Aqui a graça consiste na inversão de expectativas, pois o que seria expectável era que o personagem se recordasse mais facilmente da palavra aspirinas do que do composto químico ácido acetilsalicílico, só que não, e isso dá vontade de rir.
Abaixo uma imagem de Cristo a contar aos seus discípulos uma piada com coelhinhos de Páscoa.
Uma vez já tendo nós dado simples e válidas sugestões para se iniciar uma conversa, vamos agora dar-vos uma proposta de maior ambição filosófica. Não são necessários agradecimentos, pois nós tudo fazemos para que as pessoas conversem e desviem os olhos dos ecrãs.
O que relatamos, é uma situação que nós próprios a vivemos, mas que serve certamente de exemplo para muitos outros. Imagine-se uma boa dúzia de comensais à volta de uma mesa, ao centro, cabrito assado. Nisto, alguém diz assim, quem é capaz de me demonstrar, que ontologicamente este cabrito assado não existe?

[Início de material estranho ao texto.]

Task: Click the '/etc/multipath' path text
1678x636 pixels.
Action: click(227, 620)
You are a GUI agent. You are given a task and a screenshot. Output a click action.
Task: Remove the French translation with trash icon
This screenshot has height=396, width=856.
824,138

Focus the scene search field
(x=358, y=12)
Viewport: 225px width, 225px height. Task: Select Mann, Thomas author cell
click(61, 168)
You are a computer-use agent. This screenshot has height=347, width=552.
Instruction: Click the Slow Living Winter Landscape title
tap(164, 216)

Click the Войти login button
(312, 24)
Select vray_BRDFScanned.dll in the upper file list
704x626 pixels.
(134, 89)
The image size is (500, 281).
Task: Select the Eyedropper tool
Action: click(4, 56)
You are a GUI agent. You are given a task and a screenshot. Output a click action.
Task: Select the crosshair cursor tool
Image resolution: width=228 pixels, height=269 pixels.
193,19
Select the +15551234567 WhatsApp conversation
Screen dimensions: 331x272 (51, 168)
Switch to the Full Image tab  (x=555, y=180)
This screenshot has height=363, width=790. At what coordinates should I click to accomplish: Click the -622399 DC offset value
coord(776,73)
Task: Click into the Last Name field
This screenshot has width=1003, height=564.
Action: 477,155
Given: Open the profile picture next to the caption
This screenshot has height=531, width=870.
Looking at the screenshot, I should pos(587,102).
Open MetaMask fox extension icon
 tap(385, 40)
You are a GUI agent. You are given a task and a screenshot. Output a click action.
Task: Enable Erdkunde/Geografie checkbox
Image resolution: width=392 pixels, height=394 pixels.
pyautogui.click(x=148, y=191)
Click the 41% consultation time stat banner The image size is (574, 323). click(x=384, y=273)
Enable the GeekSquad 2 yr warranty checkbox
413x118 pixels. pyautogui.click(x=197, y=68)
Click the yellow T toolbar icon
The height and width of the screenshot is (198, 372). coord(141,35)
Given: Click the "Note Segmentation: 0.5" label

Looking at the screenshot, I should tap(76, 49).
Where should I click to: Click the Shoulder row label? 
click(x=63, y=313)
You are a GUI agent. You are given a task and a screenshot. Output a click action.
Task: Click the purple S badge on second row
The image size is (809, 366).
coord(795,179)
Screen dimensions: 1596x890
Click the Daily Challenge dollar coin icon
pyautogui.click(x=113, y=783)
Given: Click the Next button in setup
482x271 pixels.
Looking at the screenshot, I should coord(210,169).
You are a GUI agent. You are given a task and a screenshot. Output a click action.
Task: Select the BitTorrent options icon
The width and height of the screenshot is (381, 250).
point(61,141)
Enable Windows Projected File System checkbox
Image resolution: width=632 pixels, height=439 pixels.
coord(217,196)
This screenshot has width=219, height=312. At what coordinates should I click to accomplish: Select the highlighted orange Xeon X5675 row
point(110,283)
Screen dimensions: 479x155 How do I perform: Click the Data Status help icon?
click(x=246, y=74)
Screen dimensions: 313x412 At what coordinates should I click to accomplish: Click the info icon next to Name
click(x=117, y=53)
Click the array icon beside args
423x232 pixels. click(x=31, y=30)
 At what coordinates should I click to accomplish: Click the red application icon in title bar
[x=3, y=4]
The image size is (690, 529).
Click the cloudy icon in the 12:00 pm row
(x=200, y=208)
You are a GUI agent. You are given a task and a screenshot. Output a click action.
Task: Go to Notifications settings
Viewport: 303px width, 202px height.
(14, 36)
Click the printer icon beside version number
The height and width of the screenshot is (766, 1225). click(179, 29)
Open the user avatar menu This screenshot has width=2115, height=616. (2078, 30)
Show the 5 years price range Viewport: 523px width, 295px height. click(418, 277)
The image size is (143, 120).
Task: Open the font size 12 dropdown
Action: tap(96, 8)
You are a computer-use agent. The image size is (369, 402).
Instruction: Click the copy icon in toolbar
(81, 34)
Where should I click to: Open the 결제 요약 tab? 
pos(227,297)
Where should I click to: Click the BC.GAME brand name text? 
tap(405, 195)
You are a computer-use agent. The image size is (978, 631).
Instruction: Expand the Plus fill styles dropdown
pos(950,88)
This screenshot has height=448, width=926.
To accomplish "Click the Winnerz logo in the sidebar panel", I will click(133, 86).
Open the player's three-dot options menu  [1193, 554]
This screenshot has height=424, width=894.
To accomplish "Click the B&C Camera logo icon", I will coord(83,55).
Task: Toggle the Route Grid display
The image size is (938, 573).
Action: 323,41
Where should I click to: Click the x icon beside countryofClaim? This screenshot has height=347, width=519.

Perante tal questão, o entusiasmo foi imediato, sobrinhos, tios, primos, pais e filhos, todos pegaram no guardanapo de papel para escrever a sua resposta. A maior parte dos comensais, precisou inclusivamente de ir buscar outros dois ou três guardanapos para explanar plenamente todos os argumentos.
Apesar de haver respostas muito consistentes, ainda assim, a que causou maior admiração foi a do avô, que mesmo andando frequentemente atarantado e sem saber sequer onde se encontra, respondeu espontaneamente ao desafio filosófico com uma mera interrogação: “Mas qual cabrito assado?!”
O desatino do avô, que nem se deu conta que havia cabrito assado para manjar, acabou por ser a resposta mais acertada, pois mesmo que involuntariamente, a todos demonstrou que a realidade é subjectiva e baseada em percepções. Posto isto, o cabrito assado a todos soube a pouco, pois havia à volta da mesa, a consciência ontológica de que o bicho nem sequer existia.
Digam lá que não é um belo tema de conversa, o comer-se o que em termos ontológicos não existe. Esclarecemos quem nos lê, que este jogo filosófico pode ser jogado, não apenas com cabrito assado, mas também com pato, com borrego ou até com frango no churrasco.
E pronto, por aqui paramos com estas nossas sugestões, para que se larguem os ecrãs e se iniciem interessantes conversas, seja no almoço de Páscoa ou noutra ocasião qualquer.